L’inchiesta “Stop”  è iniziata nel gennaio del 2009, dapprima con la ricerca e la successiva cattura di Nicola Acri che, dall’estate del 2007, si era reso latitante ed era sfuggito all’esecuzione di un’ordinanza di custodia cautelare in carcere, emessa dalla sezione del gip del Tribunale di Catanzaro su richiesta della Dda, poiché ritenuto responsabile dell’omicidio di Luciano Converso, avvenuto a Rossano il 12 gennaio del 2007.  Dopo la cattura di Nicola Acri, preso a Bologna il 20/11/2010, grazie alla verifica dei contatti mantenuti da Nicola Acri, in data 26/02/2011, a Vigevano (Pv), si è arrivati all’arresto di Salvatore Galluzzi (latitante per una condanna definitiva alla pena di 14 anni di reclusione in data 27/05/2010 per associazione a delinquere finalizzata al traffico di sostanze stupefacenti), braccio destro di Nicola Acri di cui, dopo l’arresto, – secondo quanto emerso dalle indagini – aveva raccolto l’eredità nella direzione delle attività criminali della ‘ndrina rossanese. Successivamente all’arresto dei boss, le indagini venivano incentrate sull’identificazione dei sodali che avevano protetto e garantito le latitanze dei due capi, sulla ricostruzione storica dell’ascesa al potere “criminale” di Nicola Acri, nonché su tutta una serie di attività illecite condotte dalla consorteria rossanese. L’operazione “Stop” ha pemesso di accertare come la ‘ndrina, in accordo con le altre cosche presenti sul territorio e avvalendosi della forza di intimidazione derivante dal vincolo associativo e della conseguente condizione di assoggettamento e di omertà che ne deriva, avesse conseguito il controllo e lo sfruttamento delle risorse economiche della zona (anche attraverso il sistematico ricorso all’intestazione fittizia di beni/società/attività commerciali), perpetrando delitti contro il patrimonio (specie estorsioni) e contro la persona, potendo contare sulla piena partecipazione di ciascun associato, nonché sulla disponibilità di un vero e proprio arsenale di armi da guerra (kalashnikov) e armi comuni da sparo, ponendo altresì in evidenza i ruoli di primissimo piano, ricoperti nell’organizzazione, oltre che dal capo Nicola Acri, da Salvatore Morfò, Gennarino (fratello di Nicola) Acri, Salvatore Galluzzi, Sergio Esposito e Francesco Sommario.
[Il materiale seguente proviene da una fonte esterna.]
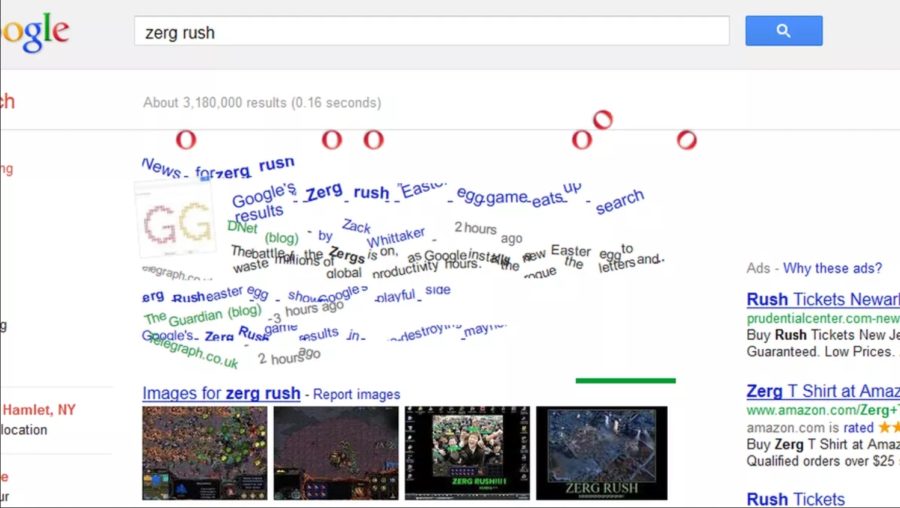Open the dark ZERG RUSH poster thumbnail
The image size is (900, 508).
pos(601,452)
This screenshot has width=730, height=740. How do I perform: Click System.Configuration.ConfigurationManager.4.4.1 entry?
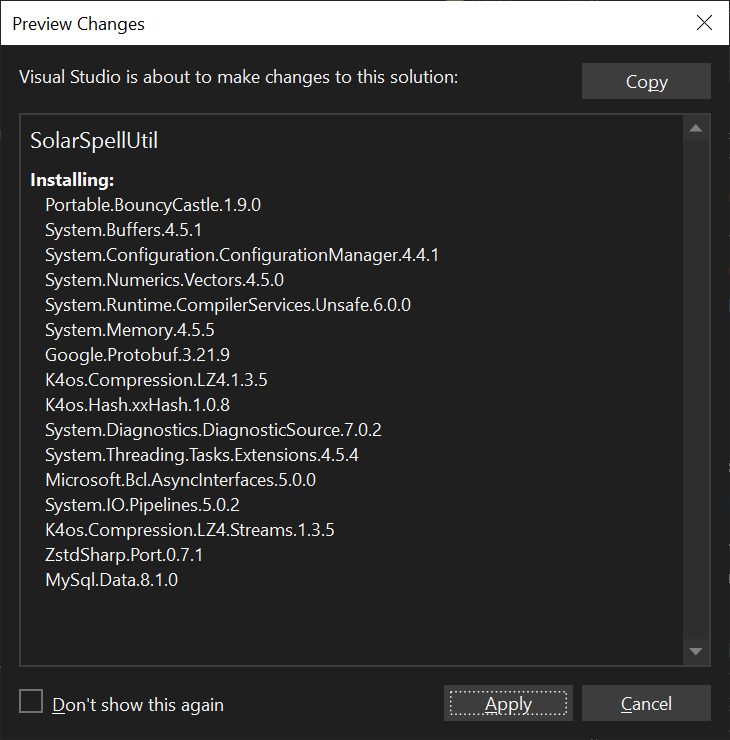[x=241, y=255]

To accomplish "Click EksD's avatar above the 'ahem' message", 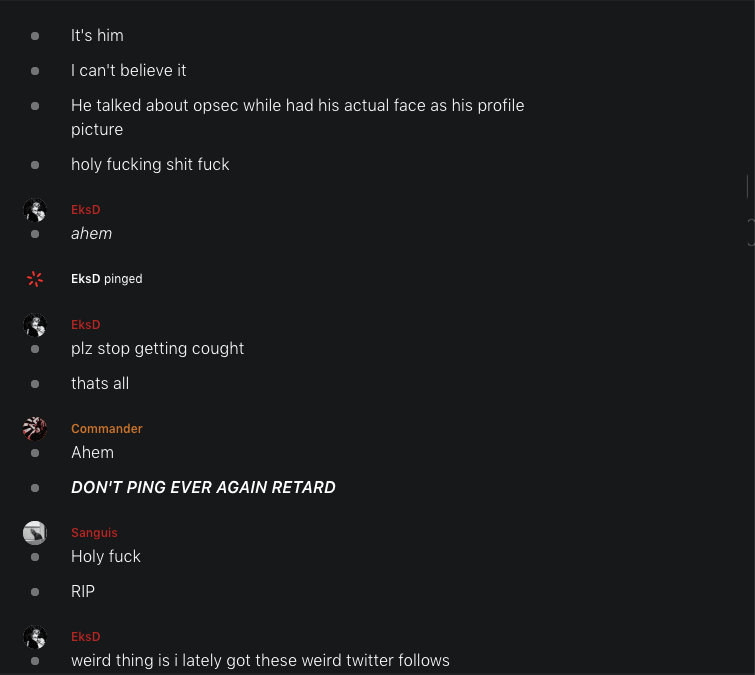I will click(x=35, y=210).
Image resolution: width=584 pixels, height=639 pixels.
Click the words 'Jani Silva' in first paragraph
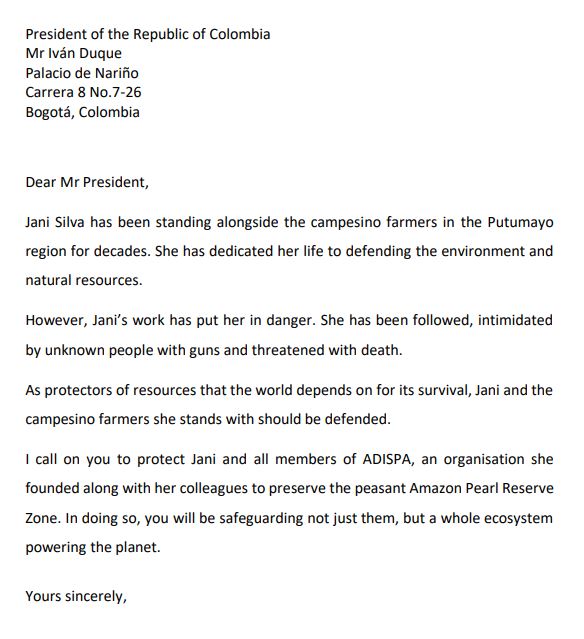point(55,222)
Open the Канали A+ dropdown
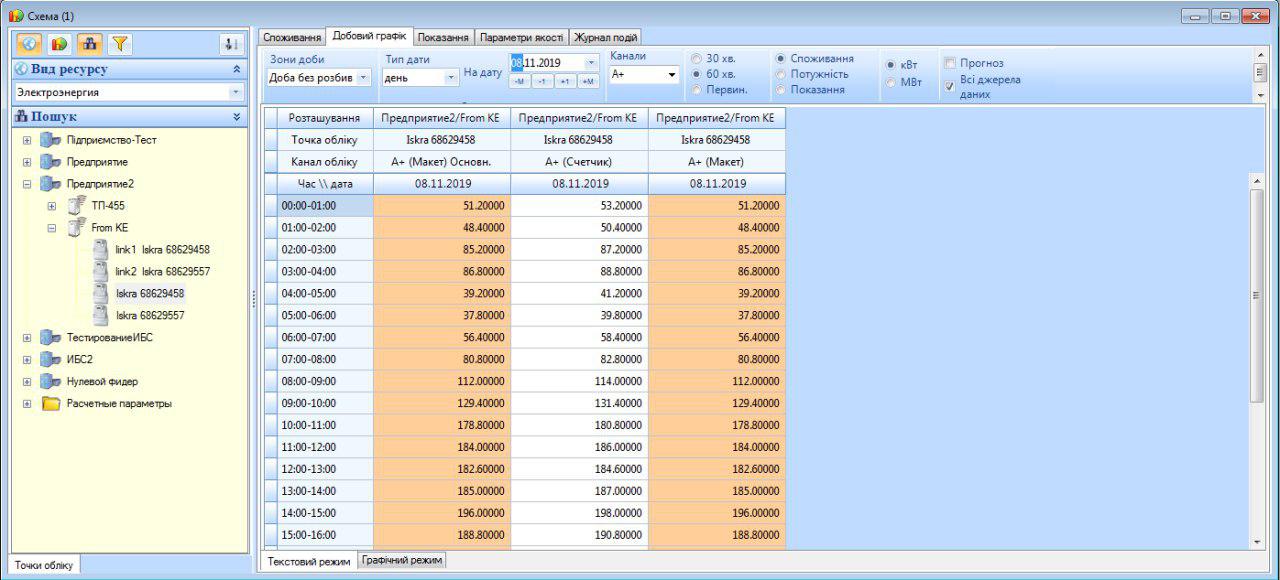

LA STRATEGIA CRIMINALE DELLA COSCA
La complessiva strategia criminale era volta ad assicurare l’egemonia della cosca “Acri-Morfò” in tutto il territorio di Rossano Calabro, concretizzatasi nella guerra di mafia degli anni 1998-2001, nonché il ruolo centrale assunto dal medesimo sodalizio nel panorama criminale cosentino, anche attraverso le numerose alleanze siglate con le locali ‘ndranghetiste del Crotonese. In tale contesto venivano identificati i mandanti (Nicola Acri e Salvatore Galluzzi) e gli esecutori materiali (Carmine Morello e Giuseppe Ferrante) del tentato omicidio avvenuto a Rossano il 26/12/2002, in danno di Antonio Manzi, il quale aveva tentato di opporsi all’ascesa criminale dello stesso Nicola Acri. In particolare, Antonio Manzi, appoggiato dai suoi più stretti congiunti che componevano il gruppo dei “Tom Tom”, rivendicava un proprio spazio nella gestione del narcotraffico e delle estorsioni a Rossano, cercando di approfittare del vuoto di potere determinatosi per effetto della collaborazione con la giustizia di Pasquale Tripodoro (avvenuta nel 1995), all’epoca preposto alla ‘ndrina di Rossano. Tuttavia, gli arresti dell’operazione Satellite” (fine del 1999), e le successive collaborazioni di Mario Manzi e Cosimo De Luca, rendevano i Manzi più deboli e ancora più invisi a Salvatore Morfò e a Nicola Acri i quali, forti anche dell’alleanza con la cosca degli “zingari”, già di fatto avevano assunto il comando criminale a Rossano.  La cosca disponeva anche di numerose armi, sia da guerra (kalashnikov) che comuni da sparo (fucili e pistole), molte delle quali anche rinvenute e poste sotto sequestro, fornite al clan Acri anche direttamente dagli zingari di Cassano allo Jonio.